EXERCISE: Please rewrite the data between the lines holding "Task: Reload the page with the refresh icon" and "Select the Vùng", inclusive, in full, rescaling only the answer coordinates by multiplying each by 2.6 and rounding to whole numbers with halves rounded up. Leave every other line and number unchanged.

[Part of a data file]
==*==
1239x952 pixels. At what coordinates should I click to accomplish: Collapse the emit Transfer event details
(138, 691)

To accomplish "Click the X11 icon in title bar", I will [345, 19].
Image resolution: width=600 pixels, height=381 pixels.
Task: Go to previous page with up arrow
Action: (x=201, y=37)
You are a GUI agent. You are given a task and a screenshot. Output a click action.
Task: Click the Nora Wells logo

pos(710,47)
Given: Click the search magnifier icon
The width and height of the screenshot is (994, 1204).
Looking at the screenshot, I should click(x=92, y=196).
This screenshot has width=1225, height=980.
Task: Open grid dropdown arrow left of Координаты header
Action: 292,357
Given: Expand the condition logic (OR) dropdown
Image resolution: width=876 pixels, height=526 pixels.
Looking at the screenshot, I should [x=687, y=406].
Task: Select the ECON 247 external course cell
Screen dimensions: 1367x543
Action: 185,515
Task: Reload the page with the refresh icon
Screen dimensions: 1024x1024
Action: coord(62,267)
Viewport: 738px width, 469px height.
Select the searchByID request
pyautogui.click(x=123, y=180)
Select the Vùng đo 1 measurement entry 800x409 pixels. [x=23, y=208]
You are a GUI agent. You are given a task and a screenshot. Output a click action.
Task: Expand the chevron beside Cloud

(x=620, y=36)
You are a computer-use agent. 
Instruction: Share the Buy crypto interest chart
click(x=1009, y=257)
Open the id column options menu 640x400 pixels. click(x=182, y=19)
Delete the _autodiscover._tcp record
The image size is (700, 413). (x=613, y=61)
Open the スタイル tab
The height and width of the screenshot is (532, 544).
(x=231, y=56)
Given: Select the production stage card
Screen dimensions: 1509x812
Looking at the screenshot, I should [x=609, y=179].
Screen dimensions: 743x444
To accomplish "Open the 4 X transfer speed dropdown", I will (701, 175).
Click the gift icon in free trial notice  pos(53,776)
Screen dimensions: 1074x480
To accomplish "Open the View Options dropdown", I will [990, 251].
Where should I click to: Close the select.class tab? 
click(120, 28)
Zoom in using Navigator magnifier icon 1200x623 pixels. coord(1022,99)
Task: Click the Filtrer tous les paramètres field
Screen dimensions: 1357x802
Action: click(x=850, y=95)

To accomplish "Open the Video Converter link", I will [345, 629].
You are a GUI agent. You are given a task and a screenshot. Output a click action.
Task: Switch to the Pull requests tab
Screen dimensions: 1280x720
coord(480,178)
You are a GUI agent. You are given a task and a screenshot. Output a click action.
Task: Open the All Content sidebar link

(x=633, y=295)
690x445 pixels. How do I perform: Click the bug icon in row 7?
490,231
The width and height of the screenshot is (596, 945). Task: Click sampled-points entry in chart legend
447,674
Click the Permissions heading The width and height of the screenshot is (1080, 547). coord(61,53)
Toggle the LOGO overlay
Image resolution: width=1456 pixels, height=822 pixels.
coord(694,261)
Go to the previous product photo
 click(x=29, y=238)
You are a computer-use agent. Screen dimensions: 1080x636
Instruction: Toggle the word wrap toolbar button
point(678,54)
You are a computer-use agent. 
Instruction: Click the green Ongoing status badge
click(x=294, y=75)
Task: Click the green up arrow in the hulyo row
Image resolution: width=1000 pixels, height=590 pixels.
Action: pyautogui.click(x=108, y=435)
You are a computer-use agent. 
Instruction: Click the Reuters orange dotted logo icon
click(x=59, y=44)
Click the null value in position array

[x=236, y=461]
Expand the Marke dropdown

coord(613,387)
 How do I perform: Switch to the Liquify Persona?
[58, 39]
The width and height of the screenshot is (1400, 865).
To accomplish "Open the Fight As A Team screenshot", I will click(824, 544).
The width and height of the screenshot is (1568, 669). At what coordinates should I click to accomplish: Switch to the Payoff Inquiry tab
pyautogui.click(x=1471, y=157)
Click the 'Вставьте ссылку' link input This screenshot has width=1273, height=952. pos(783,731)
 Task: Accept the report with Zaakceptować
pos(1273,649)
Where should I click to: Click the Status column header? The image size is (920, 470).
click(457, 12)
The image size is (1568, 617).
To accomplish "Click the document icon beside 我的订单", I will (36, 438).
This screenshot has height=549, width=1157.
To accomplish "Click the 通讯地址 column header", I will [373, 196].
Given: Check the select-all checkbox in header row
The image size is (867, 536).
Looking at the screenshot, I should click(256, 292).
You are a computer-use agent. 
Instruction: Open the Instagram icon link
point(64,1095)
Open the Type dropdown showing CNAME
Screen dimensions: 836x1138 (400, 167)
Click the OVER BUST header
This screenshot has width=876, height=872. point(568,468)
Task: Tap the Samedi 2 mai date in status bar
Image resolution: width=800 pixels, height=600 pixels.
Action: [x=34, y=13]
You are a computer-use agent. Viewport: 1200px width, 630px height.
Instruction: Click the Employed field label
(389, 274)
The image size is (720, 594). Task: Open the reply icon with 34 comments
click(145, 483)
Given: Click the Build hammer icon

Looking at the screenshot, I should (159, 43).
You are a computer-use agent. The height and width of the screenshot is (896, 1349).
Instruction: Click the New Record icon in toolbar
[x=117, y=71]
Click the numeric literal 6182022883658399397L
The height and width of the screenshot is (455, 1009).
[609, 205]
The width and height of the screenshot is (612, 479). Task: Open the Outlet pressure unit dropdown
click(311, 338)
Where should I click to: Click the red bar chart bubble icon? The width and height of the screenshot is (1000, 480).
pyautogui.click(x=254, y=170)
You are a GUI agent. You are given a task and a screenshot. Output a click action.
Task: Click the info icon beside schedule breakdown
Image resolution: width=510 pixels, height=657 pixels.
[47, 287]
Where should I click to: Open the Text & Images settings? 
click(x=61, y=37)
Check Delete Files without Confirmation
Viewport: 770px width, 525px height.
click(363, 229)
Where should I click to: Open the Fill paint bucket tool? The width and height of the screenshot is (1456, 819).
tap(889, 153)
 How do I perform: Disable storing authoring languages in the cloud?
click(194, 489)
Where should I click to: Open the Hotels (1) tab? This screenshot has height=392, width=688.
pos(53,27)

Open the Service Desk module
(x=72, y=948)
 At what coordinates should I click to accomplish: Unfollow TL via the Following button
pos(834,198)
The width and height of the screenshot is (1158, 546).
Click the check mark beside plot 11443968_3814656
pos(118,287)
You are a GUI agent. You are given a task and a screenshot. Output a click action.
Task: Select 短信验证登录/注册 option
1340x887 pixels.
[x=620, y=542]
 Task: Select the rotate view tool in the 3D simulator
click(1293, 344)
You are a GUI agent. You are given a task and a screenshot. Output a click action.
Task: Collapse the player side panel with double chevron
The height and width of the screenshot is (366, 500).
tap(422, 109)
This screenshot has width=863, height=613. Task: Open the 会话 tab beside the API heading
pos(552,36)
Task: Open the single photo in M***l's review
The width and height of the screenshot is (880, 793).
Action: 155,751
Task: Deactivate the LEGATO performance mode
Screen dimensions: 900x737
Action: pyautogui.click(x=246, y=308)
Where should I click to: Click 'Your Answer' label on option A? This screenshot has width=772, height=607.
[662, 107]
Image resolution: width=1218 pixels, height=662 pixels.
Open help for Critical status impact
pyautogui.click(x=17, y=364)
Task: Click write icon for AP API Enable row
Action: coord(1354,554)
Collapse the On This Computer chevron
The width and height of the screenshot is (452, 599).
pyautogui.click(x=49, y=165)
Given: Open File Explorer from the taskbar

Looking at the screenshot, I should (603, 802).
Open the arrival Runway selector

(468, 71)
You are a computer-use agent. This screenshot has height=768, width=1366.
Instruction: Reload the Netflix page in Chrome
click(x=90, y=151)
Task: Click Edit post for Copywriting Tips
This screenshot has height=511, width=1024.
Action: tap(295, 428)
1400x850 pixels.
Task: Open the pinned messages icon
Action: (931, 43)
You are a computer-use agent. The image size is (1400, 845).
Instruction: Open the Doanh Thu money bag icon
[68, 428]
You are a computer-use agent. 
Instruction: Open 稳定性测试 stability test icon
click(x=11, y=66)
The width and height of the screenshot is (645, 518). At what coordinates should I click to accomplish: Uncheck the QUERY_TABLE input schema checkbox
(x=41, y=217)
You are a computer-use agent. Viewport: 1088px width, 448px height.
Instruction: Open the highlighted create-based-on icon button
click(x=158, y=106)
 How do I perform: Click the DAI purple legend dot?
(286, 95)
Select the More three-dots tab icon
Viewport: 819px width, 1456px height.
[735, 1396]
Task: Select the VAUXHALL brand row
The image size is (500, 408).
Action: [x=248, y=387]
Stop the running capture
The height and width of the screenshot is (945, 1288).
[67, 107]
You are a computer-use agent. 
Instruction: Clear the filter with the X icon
==*==
EXERCISE SOLUTION:
Task: Reload the page with the refresh icon
Screen dimensions: 1024x1024
Action: coord(161,694)
Viewport: 738px width, 469px height.
Select the searchByID request
pyautogui.click(x=320, y=468)
Select the Vùng đo 1 measurement entry 800x409 pixels. [x=60, y=541]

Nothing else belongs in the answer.